Recent technological advances—leveraging genome-wide Clustered Regularly Interspaced Palindromic Repeats (CRISPR) screening, systems immunology, and spatial transcriptomics—have empowered researchers to investigate fundamental immunological questions using human cells and tissues.1 Translational immunology bridges scientific discovery and clinical application, transforming immunological insights into practical solutions for human health challenges.2 Notable examples include vaccine development for infectious diseases and the engineering of novel therapeutics for inflammatory disorders.

While animal models are instrumental in identifying therapeutic targets, interspecies differences often hinder the direct translation of findings into effective human treatments. By applying cutting-edge single-cell molecular approaches to rigorously curated human cells and tissues from donors with and without disease, we are optimistic that translational immunology will develop innovative therapeutics for asthma and allergy. The findings from this themed issue aim to provide novel pathways and biomarkers that, when selectively targeted, could explain things like heterogeneity of therapeutic response, thereby providing targets for clinical intervention and markers for more in-depth identification of asthma subtypes.

The Journal explores how translational immunology sheds light on the inflammatory mechanisms underlying asthma and allergy pathogenesis. The complexity and heterogeneity of these human conditions present challenges in developing universal therapeutic strategies. However, by integrating refined methodologies—such as systems immunology (computational methods and mathematical modeling of cellular and molecular networks present in the immune system3—for example within Th2 allergic asthma), genome-wide CRISPR screening (to selectively knock out genes4 thought to be involved in specific endotypes of asthma), genome-wide microarrays, and spatial transcriptomics (to identify specific cell types and networks of cells5 that will not only help to characterize endotypes of asthma, but to identify biomarkers and provide novel targets for disease intervention)—applied to diseased and non-diseased human-derived cells and tissues, we can bridge fundamental discoveries with clinical applications.
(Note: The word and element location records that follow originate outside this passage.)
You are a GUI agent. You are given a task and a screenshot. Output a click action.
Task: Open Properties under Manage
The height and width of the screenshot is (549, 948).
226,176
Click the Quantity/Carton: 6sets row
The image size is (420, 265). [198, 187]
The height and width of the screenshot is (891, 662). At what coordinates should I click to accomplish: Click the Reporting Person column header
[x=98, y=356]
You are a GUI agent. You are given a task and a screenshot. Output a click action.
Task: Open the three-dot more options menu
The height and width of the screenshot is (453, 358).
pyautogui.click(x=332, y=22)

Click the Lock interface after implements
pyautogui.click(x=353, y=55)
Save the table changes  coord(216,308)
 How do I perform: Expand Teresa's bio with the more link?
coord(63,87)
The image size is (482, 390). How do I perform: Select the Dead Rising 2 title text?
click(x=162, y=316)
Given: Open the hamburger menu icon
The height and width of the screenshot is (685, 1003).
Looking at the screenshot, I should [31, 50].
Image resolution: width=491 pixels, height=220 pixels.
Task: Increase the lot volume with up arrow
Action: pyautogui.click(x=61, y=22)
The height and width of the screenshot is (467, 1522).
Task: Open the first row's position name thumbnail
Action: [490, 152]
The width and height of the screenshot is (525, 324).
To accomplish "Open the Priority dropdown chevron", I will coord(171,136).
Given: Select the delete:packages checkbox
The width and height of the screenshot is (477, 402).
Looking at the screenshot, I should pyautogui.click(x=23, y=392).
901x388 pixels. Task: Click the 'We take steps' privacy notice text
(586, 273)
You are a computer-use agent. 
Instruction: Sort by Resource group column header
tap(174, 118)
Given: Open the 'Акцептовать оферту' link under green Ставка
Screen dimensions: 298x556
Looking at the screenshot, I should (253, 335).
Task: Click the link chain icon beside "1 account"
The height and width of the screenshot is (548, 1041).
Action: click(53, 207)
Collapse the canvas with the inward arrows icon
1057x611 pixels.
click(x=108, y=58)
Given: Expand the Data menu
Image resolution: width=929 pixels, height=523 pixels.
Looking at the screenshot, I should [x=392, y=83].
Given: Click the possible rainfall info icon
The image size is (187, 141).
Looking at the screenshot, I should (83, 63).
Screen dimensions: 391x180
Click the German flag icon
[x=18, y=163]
Additionally, the use of novel models to study airway inflammation, including organoids, lung-on-a-chip, human precision cut lung slices, and systems that examine the interplay between multiple cell types present in the airways (including studying immunologic synapses between immune cells and structural/mesenchymal cells6–9) offer powerful platforms for the study of airway inflammation in the context of asthma. These approaches can potentially uncover molecular phenotypes that predict therapeutic responses and disease progression, paving the way for more precise and effective treatments for asthma and allergy.

Disclosure

Dr Cynthia Koziol-White reports she is co-editor-in-chief for Current Research in Pharmacology and Drug Discovery. The authors report no other conflicts of interest in this work.